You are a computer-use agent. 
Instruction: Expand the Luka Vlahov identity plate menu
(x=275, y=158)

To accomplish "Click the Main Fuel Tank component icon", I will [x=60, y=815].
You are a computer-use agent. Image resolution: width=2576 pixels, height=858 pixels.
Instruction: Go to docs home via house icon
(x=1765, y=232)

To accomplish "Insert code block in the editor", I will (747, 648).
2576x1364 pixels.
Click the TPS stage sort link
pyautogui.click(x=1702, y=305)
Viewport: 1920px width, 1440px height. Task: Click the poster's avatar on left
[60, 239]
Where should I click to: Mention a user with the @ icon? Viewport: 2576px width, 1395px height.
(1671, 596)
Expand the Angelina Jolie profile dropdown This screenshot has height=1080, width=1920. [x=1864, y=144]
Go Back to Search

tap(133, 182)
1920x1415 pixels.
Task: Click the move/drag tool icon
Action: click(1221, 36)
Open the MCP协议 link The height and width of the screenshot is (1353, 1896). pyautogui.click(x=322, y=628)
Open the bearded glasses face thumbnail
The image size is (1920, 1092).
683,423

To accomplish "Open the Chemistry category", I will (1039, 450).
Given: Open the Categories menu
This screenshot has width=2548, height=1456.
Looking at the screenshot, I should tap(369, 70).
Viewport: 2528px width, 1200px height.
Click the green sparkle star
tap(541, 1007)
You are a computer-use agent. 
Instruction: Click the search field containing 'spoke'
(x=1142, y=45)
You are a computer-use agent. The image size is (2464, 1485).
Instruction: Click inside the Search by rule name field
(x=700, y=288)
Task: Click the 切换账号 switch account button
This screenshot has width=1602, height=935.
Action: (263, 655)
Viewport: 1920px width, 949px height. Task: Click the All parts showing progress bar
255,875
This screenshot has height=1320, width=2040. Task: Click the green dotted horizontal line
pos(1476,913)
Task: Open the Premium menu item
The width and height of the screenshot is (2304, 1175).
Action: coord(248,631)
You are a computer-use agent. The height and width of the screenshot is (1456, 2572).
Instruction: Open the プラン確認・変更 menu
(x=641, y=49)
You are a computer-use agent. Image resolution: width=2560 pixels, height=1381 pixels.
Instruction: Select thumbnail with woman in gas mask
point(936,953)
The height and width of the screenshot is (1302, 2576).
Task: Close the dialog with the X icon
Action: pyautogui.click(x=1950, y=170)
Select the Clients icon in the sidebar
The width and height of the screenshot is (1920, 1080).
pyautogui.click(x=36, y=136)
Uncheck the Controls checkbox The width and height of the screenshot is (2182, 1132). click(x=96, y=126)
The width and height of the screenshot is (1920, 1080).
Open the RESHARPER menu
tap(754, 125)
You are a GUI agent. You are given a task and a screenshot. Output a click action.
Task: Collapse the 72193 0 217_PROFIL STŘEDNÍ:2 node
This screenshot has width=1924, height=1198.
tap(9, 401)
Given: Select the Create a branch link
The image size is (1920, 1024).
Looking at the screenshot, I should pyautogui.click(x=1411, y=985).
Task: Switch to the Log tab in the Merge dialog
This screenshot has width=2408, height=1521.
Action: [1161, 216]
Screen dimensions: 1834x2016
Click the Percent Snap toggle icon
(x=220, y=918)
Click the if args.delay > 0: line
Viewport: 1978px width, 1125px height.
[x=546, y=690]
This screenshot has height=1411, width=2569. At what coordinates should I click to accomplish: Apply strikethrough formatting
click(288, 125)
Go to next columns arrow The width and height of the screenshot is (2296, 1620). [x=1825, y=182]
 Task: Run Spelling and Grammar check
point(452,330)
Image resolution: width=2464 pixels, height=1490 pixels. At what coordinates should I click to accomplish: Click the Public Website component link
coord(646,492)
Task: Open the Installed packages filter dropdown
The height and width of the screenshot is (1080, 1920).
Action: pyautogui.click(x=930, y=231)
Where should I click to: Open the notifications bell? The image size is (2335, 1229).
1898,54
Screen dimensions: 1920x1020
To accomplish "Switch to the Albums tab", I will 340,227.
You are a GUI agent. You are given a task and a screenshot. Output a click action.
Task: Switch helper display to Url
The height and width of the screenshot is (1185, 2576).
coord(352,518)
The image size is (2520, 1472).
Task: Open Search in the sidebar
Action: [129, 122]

PROBLEM DETAILS
Reproduce each line of the material above precisely.

YOUR RESPONSE
You are a computer-use agent. 
Instruction: Expand the Luka Vlahov identity plate menu
(x=275, y=158)

To accomplish "Click the Main Fuel Tank component icon", I will [x=60, y=815].
You are a computer-use agent. Image resolution: width=2576 pixels, height=858 pixels.
Instruction: Go to docs home via house icon
(x=1765, y=232)

To accomplish "Insert code block in the editor", I will (747, 648).
2576x1364 pixels.
Click the TPS stage sort link
pyautogui.click(x=1702, y=305)
Viewport: 1920px width, 1440px height. Task: Click the poster's avatar on left
[60, 239]
Where should I click to: Mention a user with the @ icon? Viewport: 2576px width, 1395px height.
(1671, 596)
Expand the Angelina Jolie profile dropdown This screenshot has height=1080, width=1920. [x=1864, y=144]
Go Back to Search

tap(133, 182)
1920x1415 pixels.
Task: Click the move/drag tool icon
Action: click(1221, 36)
Open the MCP协议 link The height and width of the screenshot is (1353, 1896). pyautogui.click(x=322, y=628)
Open the bearded glasses face thumbnail
The image size is (1920, 1092).
683,423

To accomplish "Open the Chemistry category", I will (1039, 450).
Given: Open the Categories menu
This screenshot has width=2548, height=1456.
Looking at the screenshot, I should tap(369, 70).
Viewport: 2528px width, 1200px height.
Click the green sparkle star
tap(541, 1007)
You are a computer-use agent. 
Instruction: Click the search field containing 'spoke'
(x=1142, y=45)
You are a computer-use agent. The image size is (2464, 1485).
Instruction: Click inside the Search by rule name field
(x=700, y=288)
Task: Click the 切换账号 switch account button
This screenshot has width=1602, height=935.
Action: (263, 655)
Viewport: 1920px width, 949px height. Task: Click the All parts showing progress bar
255,875
This screenshot has height=1320, width=2040. Task: Click the green dotted horizontal line
pos(1476,913)
Task: Open the Premium menu item
The width and height of the screenshot is (2304, 1175).
Action: coord(248,631)
You are a computer-use agent. The height and width of the screenshot is (1456, 2572).
Instruction: Open the プラン確認・変更 menu
(x=641, y=49)
You are a computer-use agent. Image resolution: width=2560 pixels, height=1381 pixels.
Instruction: Select thumbnail with woman in gas mask
point(936,953)
The height and width of the screenshot is (1302, 2576).
Task: Close the dialog with the X icon
Action: pyautogui.click(x=1950, y=170)
Select the Clients icon in the sidebar
The width and height of the screenshot is (1920, 1080).
pyautogui.click(x=36, y=136)
Uncheck the Controls checkbox The width and height of the screenshot is (2182, 1132). click(x=96, y=126)
The width and height of the screenshot is (1920, 1080).
Open the RESHARPER menu
tap(754, 125)
You are a GUI agent. You are given a task and a screenshot. Output a click action.
Task: Collapse the 72193 0 217_PROFIL STŘEDNÍ:2 node
This screenshot has width=1924, height=1198.
tap(9, 401)
Given: Select the Create a branch link
The image size is (1920, 1024).
Looking at the screenshot, I should pyautogui.click(x=1411, y=985).
Task: Switch to the Log tab in the Merge dialog
This screenshot has width=2408, height=1521.
Action: [1161, 216]
Screen dimensions: 1834x2016
Click the Percent Snap toggle icon
(x=220, y=918)
Click the if args.delay > 0: line
Viewport: 1978px width, 1125px height.
[x=546, y=690]
This screenshot has height=1411, width=2569. At what coordinates should I click to accomplish: Apply strikethrough formatting
click(288, 125)
Go to next columns arrow The width and height of the screenshot is (2296, 1620). [x=1825, y=182]
 Task: Run Spelling and Grammar check
point(452,330)
Image resolution: width=2464 pixels, height=1490 pixels. At what coordinates should I click to accomplish: Click the Public Website component link
coord(646,492)
Task: Open the Installed packages filter dropdown
The height and width of the screenshot is (1080, 1920).
Action: pyautogui.click(x=930, y=231)
Where should I click to: Open the notifications bell? The image size is (2335, 1229).
1898,54
Screen dimensions: 1920x1020
To accomplish "Switch to the Albums tab", I will 340,227.
You are a GUI agent. You are given a task and a screenshot. Output a click action.
Task: Switch helper display to Url
The height and width of the screenshot is (1185, 2576).
coord(352,518)
The image size is (2520, 1472).
Task: Open Search in the sidebar
Action: [129, 122]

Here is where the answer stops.